3DCSI

Welcome at the Website of the ESF Young investigators Group "3D Chip Stack Intraconnects - 3DCSI"!

[Motivation and Goal]        [Participating Groups]            [Project Duration]              [Funding]

Motivation and Goal   

Dresden has become the largest microelectronics hub in Europe during the last decades. Leading industry like Globalfoundries and Infineon as well as the TU Dresden and the regional non-university research institutes shape the outstanding innovation power of the region which also impacts the employment market in this high-tech area having reached 50,000 employees in 2011. Microelectronics is the driving force behind a myriad of innovations pushing economy and society, and 3D integration of chip stacks is expected to be the next fundamental innovation push for microelectronics. With the upcoming 3D integration of several chips into a vertical stack many challenges have surfaced which need to be addressed before 3D integration technology can be deployed in the mainstream.

One of the most promising aspects of 3D integration is the ability to integrate, at the wafer level, heterogeneous layers in the same vertical stack.

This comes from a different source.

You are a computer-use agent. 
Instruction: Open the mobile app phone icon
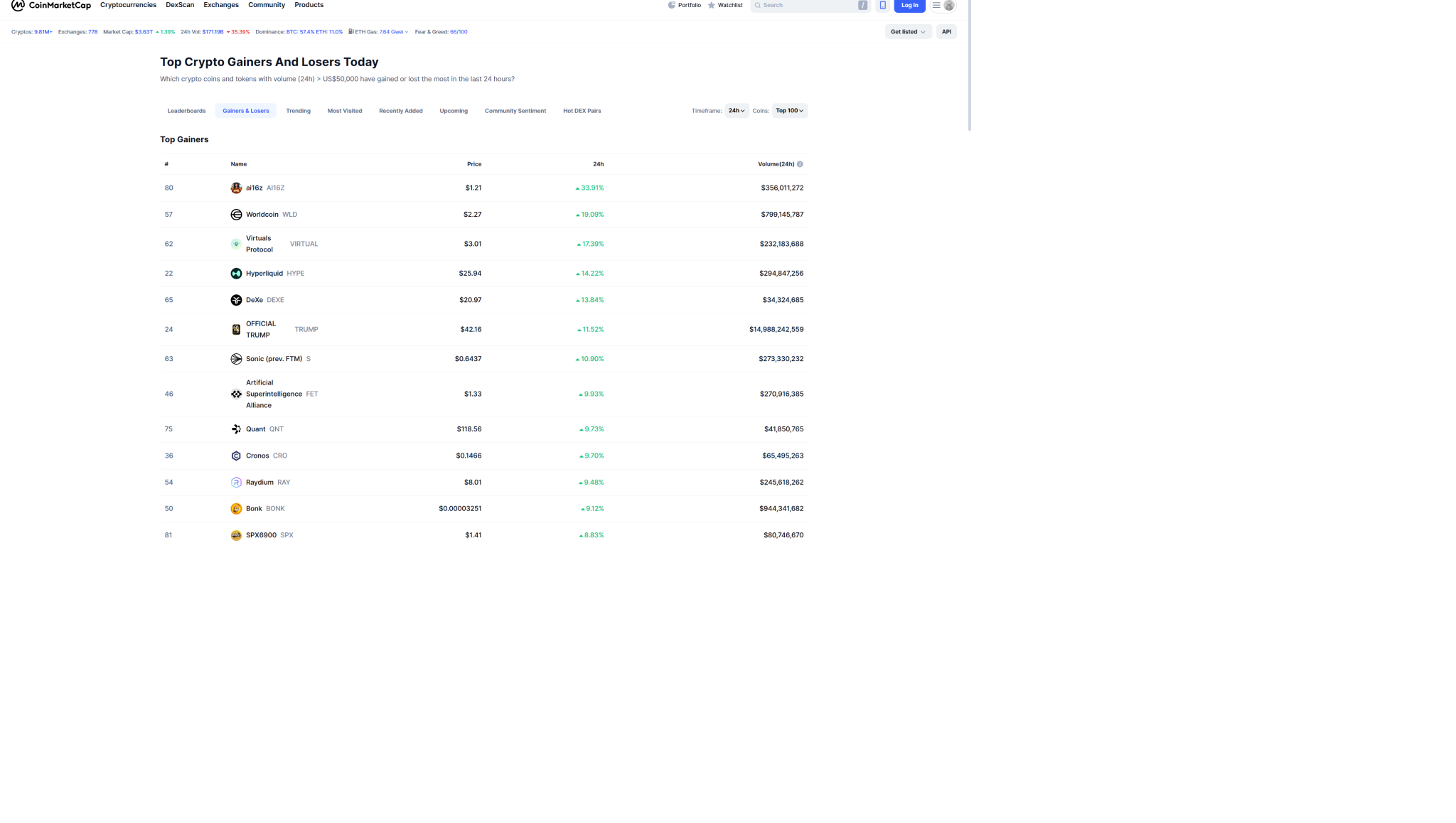[x=882, y=6]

This heterogeneity can be used to achieve very high-levels of integration, resulting in very-small form factors, and to implement low-power, high data-rate systems that can overcome bandwidth and area bottlenecks. Examples of such systems include

• 2D imagers with fully parallel analog-to-digital conversion;
• multi-core processors with on-chip photonics communication fabric;
• arrays of MEMS sensors (piezoelectric or capacitive) stacked right above their supporting IC processors;
• compute/sensing nodes integrated with their own solar energy harvesters using high-efficiency solar cells in the 3D stack.

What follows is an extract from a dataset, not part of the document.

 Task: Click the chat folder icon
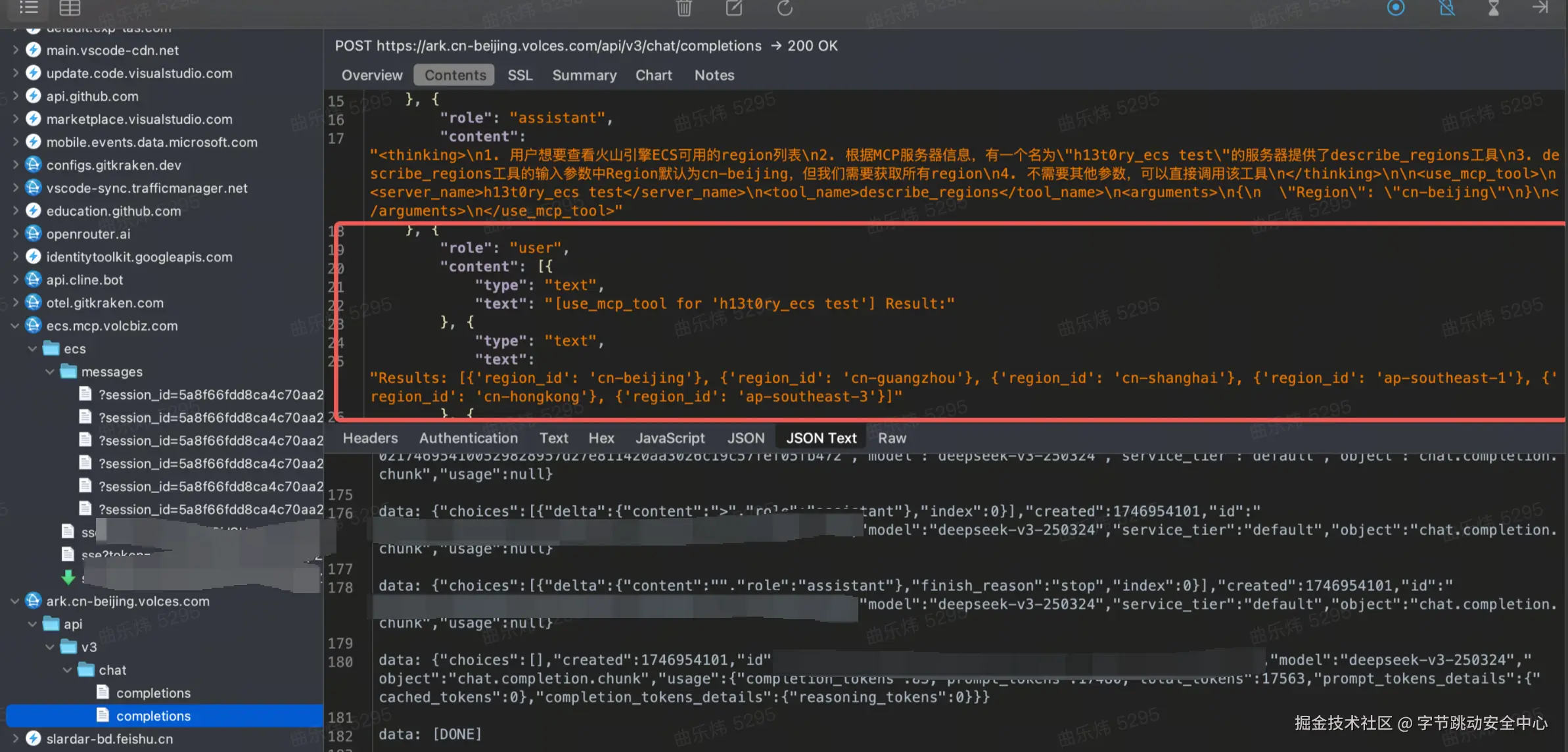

In the case of silicon photonics, 3D heterogeneous integration provides the opportunity of integrating compact laser sources that use materials with tunable index of refraction such as Chalcogenide glass. In imaging applications, 3D heterogeneous integration enables the use of SiGe/Ge photo-detectors as the front end of a Si-based AMS and DSP chip. Furthermore, in wireless communication applications, 3D heterogeneous integration enables the decoupling of the analog domain and the digital domain, thus contributing to the elimination of substrate noise impact on the analog front end. To reap the full benefit of the high bandwidth provided by the TSVs (through silicon vias), new ways of architecting and partitioning 2D integrated circuits among the different 3D layers will have to be devised.

The research of the Young Investigators Group "3D Chip Stack Intraconnects" is focused on the intraconnect aspects of 3D integration, especially the crucial role of TSV in the back-end-of-the-line structure of 3D stacked chips. The goal is to develop modules (design blocks) for high-rate interfaces between multiple chips in a semiconductor chip-stack. These interfaces need to be well adapted to the material properties as well as to the line routing in the chip-stack. To reach the goal, the project will investigate the interfaces and line routing for high-speed communication networks in 3D integrated chips. This includes a thorough characterization of possible interface techniques (copper lines, optical wave guides, and wireless coupling), different semiconductor technologies (SOI, SiGe, etc.) and two types of TSVs (face-to-face and back-to-face). Regarding the TSV fabrication, one of the main challenges will be to cope with several limits that result from the particular properties of the different materials and from the integration technology for the structuring and coating processes.
 

Participating Groups   

Prof. Gerhard Fettweis, Vodafone Chair Mobile Communications Systems
Prof. Johann W. Bartha, Institute of Semiconductors and Microsystems, Chair for Semiconductor Technology
Prof. Dirk Plettemeier, Chair for RF Engineering
Prof. Rene Schüffny, Chair of Highly-Parallel VLSI-Systems and Neuromorphic Chips
Prof. Frank Ellinger, Chair for Circuit Design and Network Theory
Jun.-Prof. Kambiz Jamshidi, Chair for RF Engineering 

Project Duration   

01.03.2012 - 31.12.2014

Funding   

The project is funded by the Free State of Saxony through funds from the European Commission - European Social Funds.